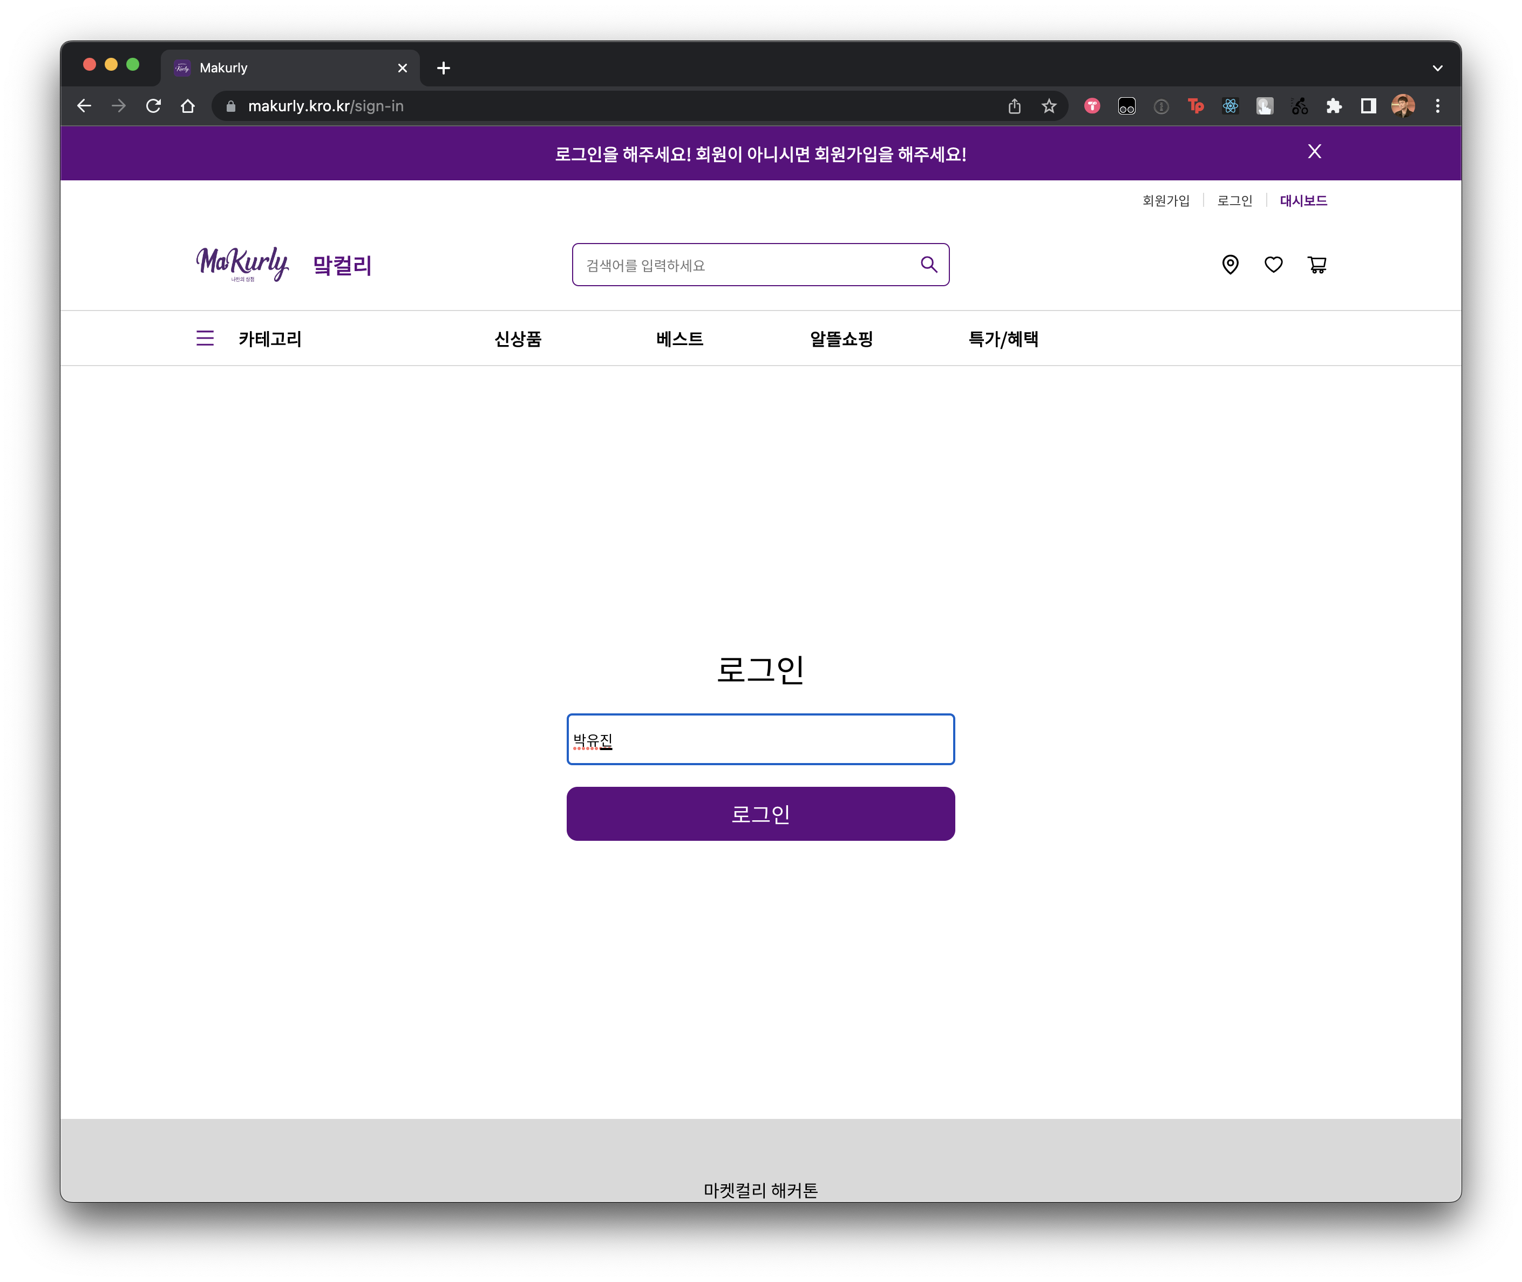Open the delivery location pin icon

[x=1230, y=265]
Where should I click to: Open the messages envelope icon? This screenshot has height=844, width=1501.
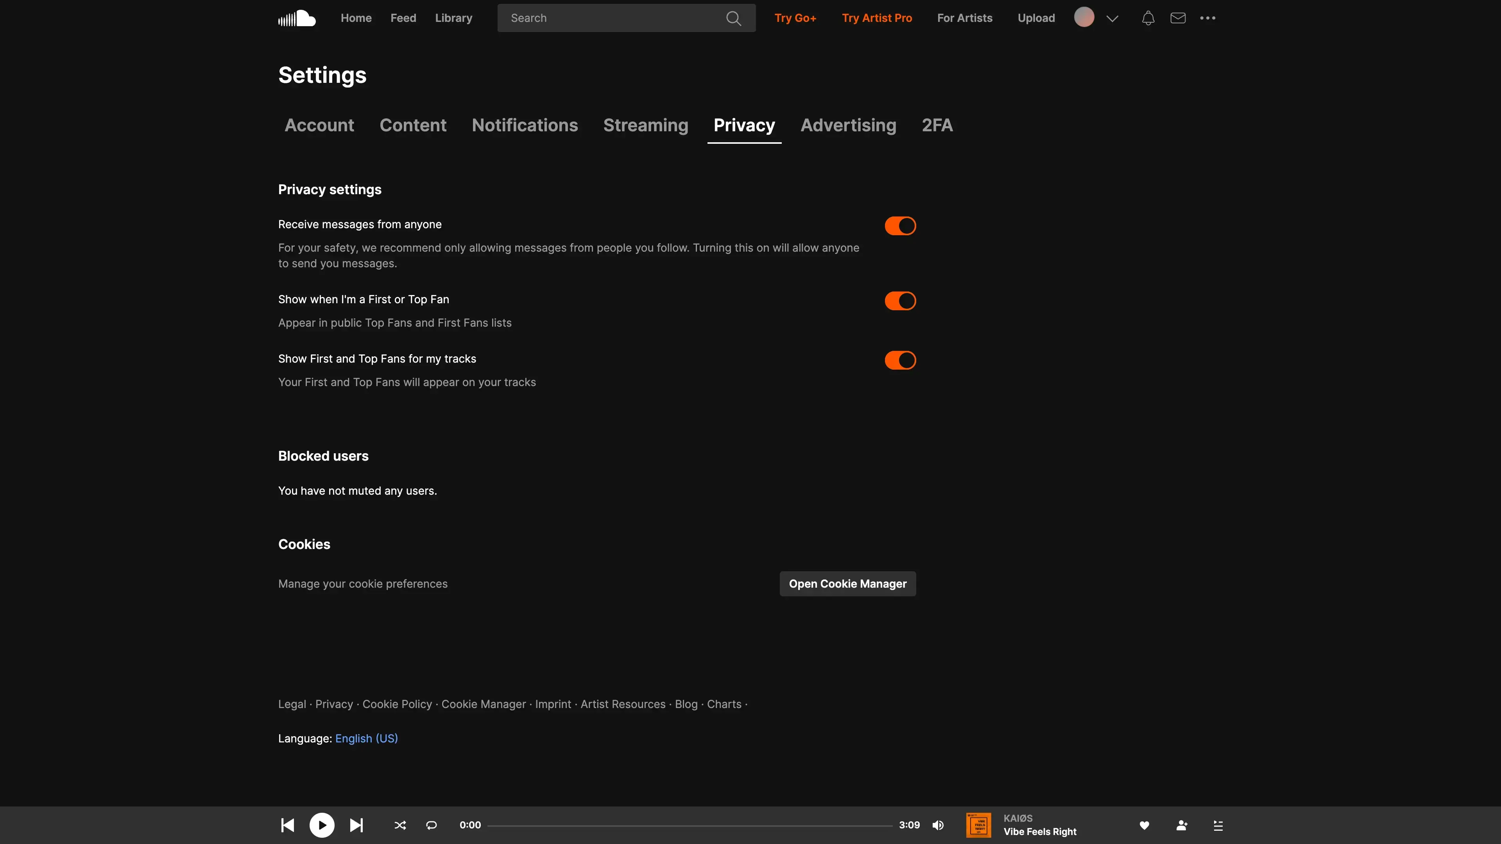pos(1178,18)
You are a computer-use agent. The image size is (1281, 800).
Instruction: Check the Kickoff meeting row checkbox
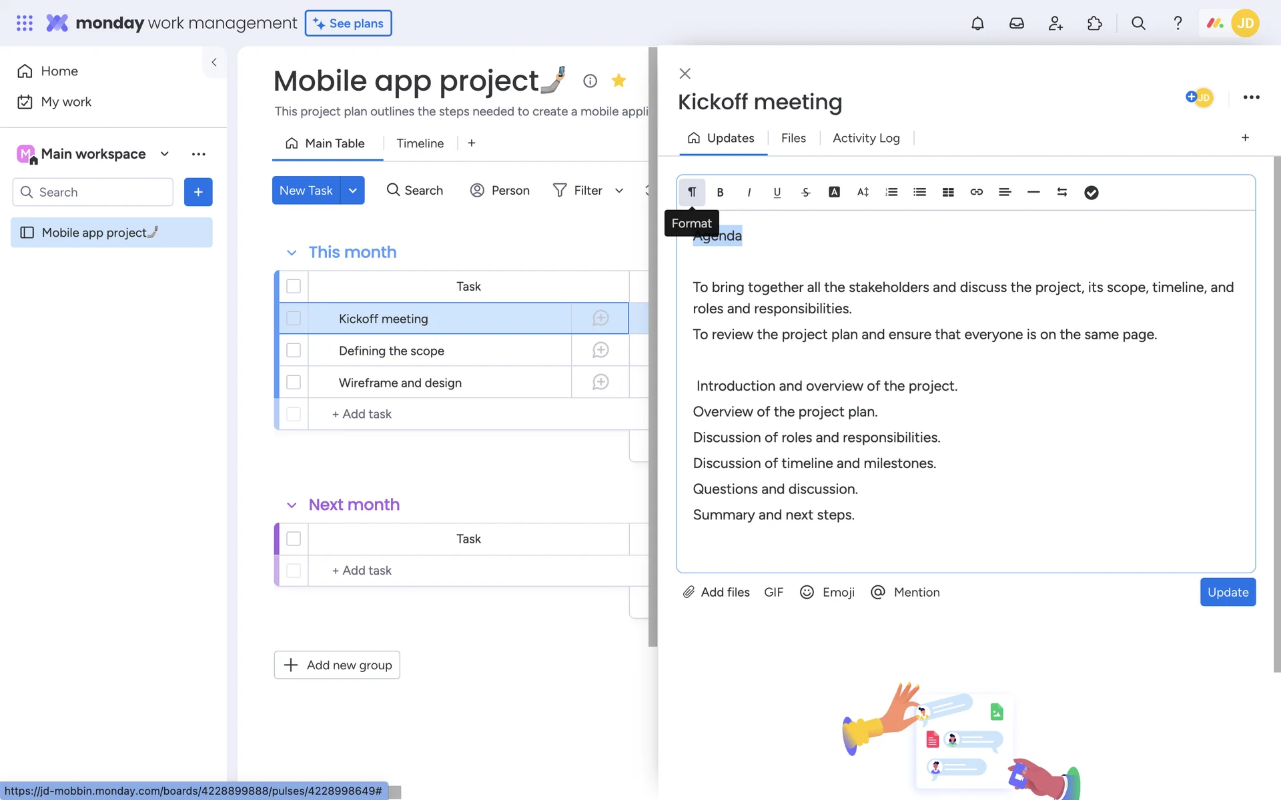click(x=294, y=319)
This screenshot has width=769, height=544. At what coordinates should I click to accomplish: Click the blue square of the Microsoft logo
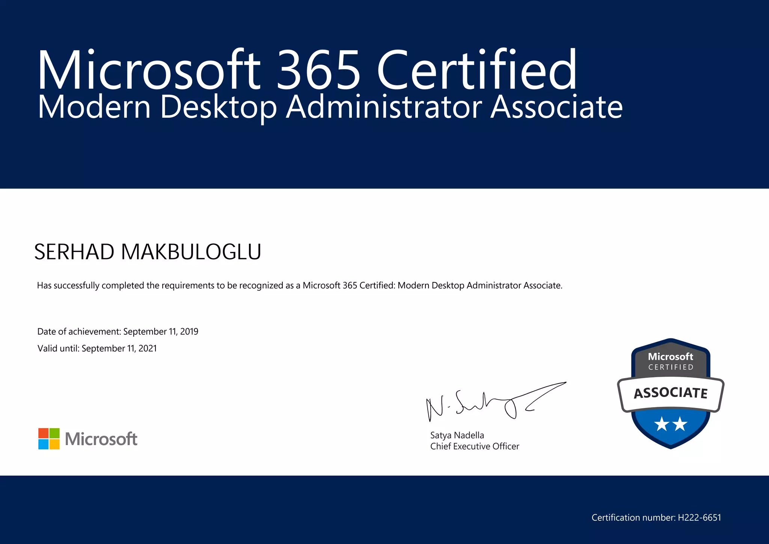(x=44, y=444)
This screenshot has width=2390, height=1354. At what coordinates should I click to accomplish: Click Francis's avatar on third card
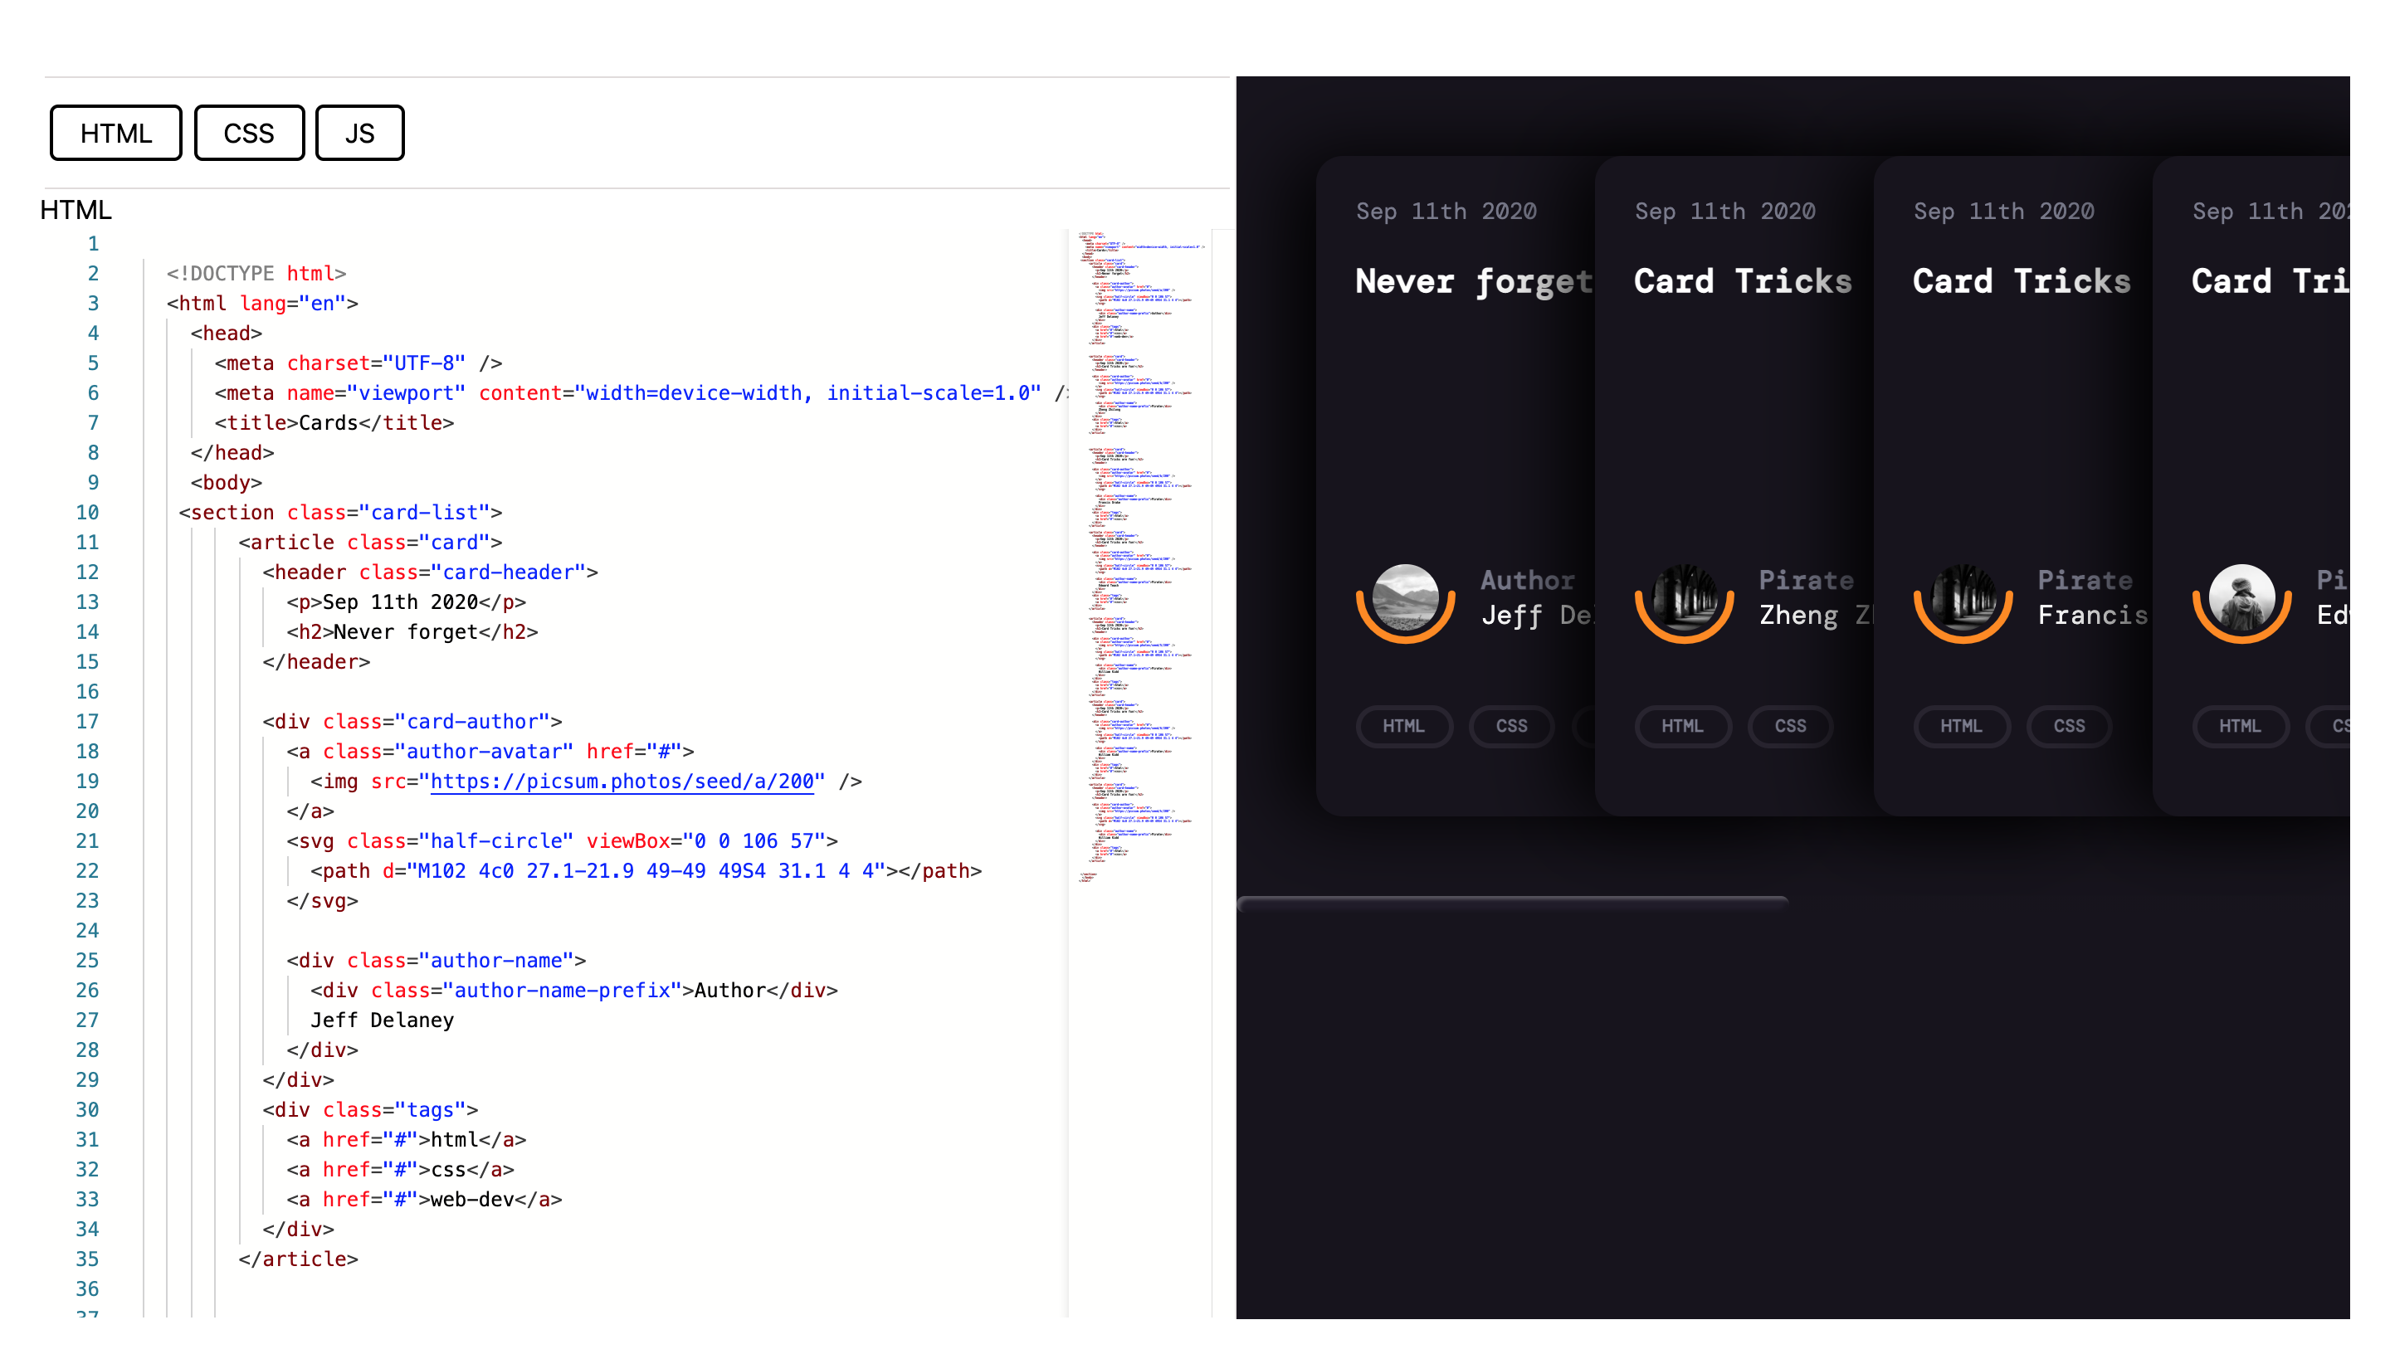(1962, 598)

## [What you are asked to do]
From the line containing "This screenshot has width=769, height=544." to the final line of the entries, both included, transcribe every line exactly, omit the pictures, and add nothing more.

## [Final answer]
This screenshot has width=769, height=544. At what coordinates should I click to accomplish: Click the blue square of the Microsoft logo
(x=44, y=444)
This screenshot has width=2390, height=1354. At what coordinates should I click to accomplish: Click Francis's avatar on third card
(1962, 598)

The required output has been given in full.